#### Task goal:
The entries below contain a stretch that opens with the line containing "system.linq.asyncenumerable.10.0.6.nupkg (118, 2121)" and closes with the line containing "hatch-vcs-0.5.0.gh.tar.gz (76, 1107)"; set down that stretch exactly, both ends included, and nothing else.

Saved entries:
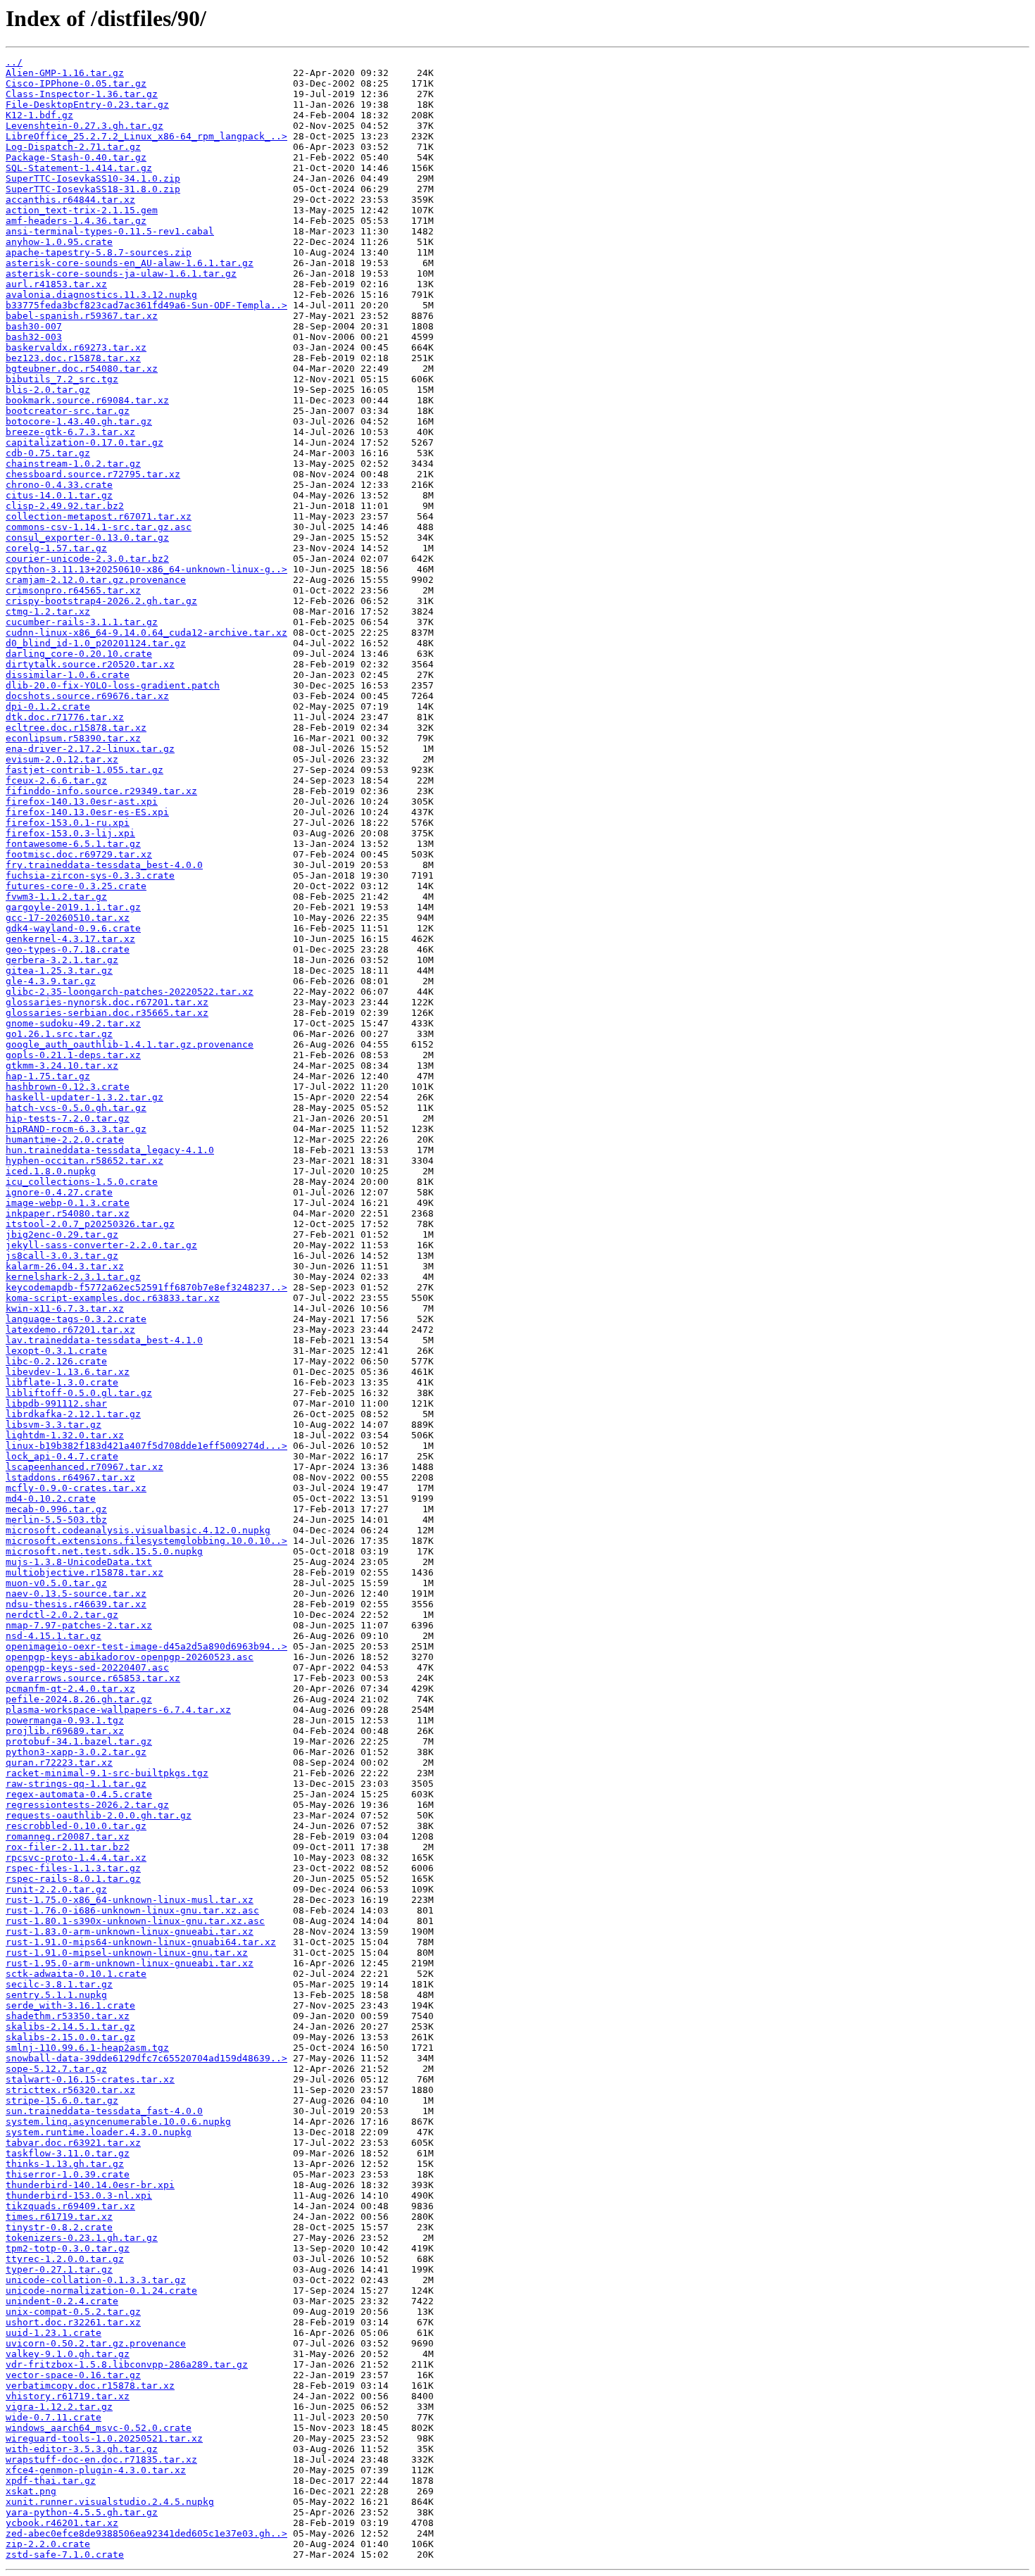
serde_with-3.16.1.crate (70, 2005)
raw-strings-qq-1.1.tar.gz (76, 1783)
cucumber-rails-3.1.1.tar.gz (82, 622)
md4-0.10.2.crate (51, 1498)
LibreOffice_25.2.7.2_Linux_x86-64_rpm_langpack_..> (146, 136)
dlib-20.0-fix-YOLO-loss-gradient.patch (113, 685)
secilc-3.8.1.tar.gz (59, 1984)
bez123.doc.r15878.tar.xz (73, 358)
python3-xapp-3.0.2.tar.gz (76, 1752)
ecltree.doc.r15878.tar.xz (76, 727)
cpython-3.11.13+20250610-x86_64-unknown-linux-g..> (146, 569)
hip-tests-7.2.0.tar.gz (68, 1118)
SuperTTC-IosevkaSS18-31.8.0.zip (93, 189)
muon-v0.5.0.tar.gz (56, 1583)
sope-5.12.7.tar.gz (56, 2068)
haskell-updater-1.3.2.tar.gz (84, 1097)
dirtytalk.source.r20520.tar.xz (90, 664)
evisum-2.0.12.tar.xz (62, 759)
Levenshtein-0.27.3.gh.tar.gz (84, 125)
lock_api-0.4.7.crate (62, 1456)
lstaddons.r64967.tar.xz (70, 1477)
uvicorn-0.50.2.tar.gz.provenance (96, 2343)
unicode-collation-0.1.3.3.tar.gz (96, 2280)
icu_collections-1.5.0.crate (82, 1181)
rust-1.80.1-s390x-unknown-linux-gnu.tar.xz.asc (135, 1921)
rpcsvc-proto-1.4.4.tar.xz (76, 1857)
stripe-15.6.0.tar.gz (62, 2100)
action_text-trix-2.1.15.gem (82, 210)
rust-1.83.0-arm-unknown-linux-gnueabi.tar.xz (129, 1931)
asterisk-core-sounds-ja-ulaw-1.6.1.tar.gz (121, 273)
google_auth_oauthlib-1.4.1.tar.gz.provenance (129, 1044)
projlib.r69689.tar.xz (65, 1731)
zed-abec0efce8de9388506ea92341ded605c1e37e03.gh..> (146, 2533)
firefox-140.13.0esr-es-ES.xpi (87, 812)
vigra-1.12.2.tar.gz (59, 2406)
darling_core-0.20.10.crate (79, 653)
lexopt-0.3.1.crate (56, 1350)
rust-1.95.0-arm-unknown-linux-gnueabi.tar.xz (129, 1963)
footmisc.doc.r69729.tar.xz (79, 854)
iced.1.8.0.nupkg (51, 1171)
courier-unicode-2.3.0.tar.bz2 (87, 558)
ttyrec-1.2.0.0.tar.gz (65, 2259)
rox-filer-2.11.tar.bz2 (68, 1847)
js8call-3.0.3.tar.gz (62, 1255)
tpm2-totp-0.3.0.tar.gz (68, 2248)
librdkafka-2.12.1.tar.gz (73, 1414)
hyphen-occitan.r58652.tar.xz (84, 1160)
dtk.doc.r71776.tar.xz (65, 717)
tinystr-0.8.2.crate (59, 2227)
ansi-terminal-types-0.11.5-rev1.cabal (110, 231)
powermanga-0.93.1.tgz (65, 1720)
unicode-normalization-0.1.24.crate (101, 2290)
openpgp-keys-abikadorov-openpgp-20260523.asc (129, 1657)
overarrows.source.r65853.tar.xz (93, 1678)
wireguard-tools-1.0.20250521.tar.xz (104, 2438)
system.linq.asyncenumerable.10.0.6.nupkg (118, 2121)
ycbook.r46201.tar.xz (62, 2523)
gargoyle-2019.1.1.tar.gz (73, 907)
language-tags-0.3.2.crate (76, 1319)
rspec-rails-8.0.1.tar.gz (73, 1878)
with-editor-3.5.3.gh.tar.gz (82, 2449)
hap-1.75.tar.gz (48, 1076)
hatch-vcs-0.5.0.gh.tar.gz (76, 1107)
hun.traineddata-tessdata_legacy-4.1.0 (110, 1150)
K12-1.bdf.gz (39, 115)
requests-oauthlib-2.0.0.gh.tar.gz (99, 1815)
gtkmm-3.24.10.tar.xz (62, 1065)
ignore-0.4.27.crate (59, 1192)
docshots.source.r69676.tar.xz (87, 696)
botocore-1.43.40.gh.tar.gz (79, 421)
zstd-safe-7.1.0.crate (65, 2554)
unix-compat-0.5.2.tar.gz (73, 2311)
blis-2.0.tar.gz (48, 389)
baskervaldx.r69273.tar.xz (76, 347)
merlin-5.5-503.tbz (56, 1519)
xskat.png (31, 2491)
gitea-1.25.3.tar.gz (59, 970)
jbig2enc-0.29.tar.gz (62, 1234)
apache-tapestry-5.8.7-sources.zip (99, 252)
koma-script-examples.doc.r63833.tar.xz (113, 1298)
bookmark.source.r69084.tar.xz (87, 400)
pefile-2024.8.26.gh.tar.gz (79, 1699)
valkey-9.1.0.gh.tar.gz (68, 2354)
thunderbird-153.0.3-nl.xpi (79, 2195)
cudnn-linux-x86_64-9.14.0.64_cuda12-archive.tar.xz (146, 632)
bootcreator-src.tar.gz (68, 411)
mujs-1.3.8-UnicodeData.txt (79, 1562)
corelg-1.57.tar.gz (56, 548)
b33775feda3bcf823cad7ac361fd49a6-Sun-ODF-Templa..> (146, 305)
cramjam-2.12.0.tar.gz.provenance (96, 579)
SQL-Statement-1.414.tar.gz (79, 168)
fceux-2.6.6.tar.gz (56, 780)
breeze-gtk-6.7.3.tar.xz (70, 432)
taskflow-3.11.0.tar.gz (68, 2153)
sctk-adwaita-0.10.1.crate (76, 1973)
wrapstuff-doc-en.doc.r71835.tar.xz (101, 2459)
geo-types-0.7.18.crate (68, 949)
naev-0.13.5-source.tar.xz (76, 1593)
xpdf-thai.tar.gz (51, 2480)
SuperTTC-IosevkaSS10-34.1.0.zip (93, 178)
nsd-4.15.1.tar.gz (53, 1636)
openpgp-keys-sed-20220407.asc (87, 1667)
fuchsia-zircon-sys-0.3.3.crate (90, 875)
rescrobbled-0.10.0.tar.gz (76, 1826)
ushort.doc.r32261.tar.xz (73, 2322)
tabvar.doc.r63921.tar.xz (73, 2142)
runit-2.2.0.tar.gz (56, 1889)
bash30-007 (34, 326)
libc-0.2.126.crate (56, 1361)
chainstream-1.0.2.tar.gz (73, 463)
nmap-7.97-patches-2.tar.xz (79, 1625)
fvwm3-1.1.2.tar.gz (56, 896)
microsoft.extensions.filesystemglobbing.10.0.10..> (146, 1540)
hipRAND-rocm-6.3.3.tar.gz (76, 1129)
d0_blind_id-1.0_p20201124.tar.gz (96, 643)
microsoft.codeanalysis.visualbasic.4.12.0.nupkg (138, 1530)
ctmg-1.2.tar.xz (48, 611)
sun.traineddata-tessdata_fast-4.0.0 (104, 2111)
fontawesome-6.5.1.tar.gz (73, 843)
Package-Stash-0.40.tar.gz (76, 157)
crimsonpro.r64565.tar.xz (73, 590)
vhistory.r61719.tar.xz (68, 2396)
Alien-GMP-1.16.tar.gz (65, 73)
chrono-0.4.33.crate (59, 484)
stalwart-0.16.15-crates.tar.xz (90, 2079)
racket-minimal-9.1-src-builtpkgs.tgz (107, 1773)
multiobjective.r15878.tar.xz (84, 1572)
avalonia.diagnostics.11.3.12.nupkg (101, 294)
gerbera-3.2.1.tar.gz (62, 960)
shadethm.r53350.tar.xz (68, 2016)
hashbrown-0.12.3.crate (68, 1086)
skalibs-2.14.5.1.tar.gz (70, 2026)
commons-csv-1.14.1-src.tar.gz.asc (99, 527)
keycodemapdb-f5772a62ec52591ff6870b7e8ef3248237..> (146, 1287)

#### Solution to the exercise:
system.linq.asyncenumerable.10.0.6.nupkg (118, 2121)
ycbook.r46201.tar.xz (62, 2523)
gargoyle-2019.1.1.tar.gz (73, 907)
language-tags-0.3.2.crate (76, 1319)
rspec-rails-8.0.1.tar.gz (73, 1878)
with-editor-3.5.3.gh.tar.gz (82, 2449)
hap-1.75.tar.gz (48, 1076)
hatch-vcs-0.5.0.gh.tar.gz (76, 1107)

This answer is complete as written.